● **THE DATA**:
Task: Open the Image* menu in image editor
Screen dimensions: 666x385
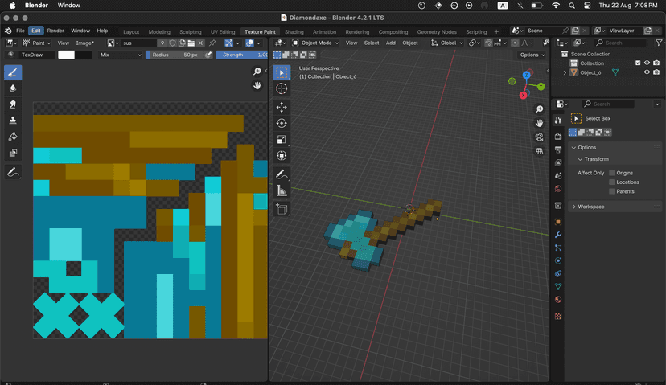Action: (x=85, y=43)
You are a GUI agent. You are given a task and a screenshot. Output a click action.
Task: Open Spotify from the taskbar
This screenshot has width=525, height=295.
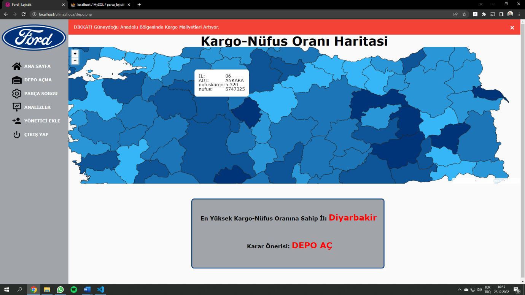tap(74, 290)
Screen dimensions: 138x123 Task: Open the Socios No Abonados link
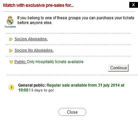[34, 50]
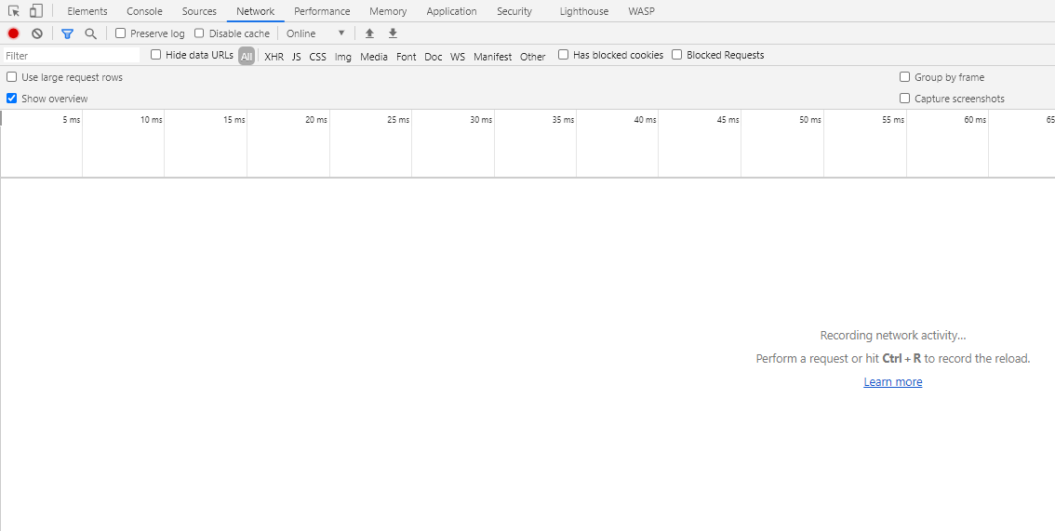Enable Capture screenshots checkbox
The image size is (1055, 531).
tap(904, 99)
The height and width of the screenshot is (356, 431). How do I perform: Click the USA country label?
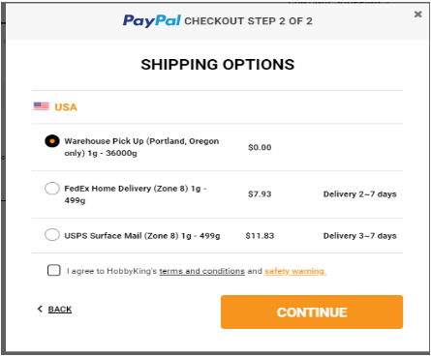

● **WHAT TO DO**: A verbatim copy of all the records, minus the pictures, is the expected answer.

● **TASK OUTPUT**:
Task: Open the Image* menu in image editor
Screen dimensions: 666x385
Action: (x=85, y=43)
You are a GUI agent. You are given a task and a screenshot. Output a click action.
Task: Open Spotify from the taskbar
This screenshot has width=525, height=295.
tap(74, 290)
Screen dimensions: 138x123 Task: Open the Socios No Abonados link
[34, 50]
Enable Capture screenshots checkbox
The image size is (1055, 531).
tap(904, 99)
The height and width of the screenshot is (356, 431). How do I perform: Click the USA country label?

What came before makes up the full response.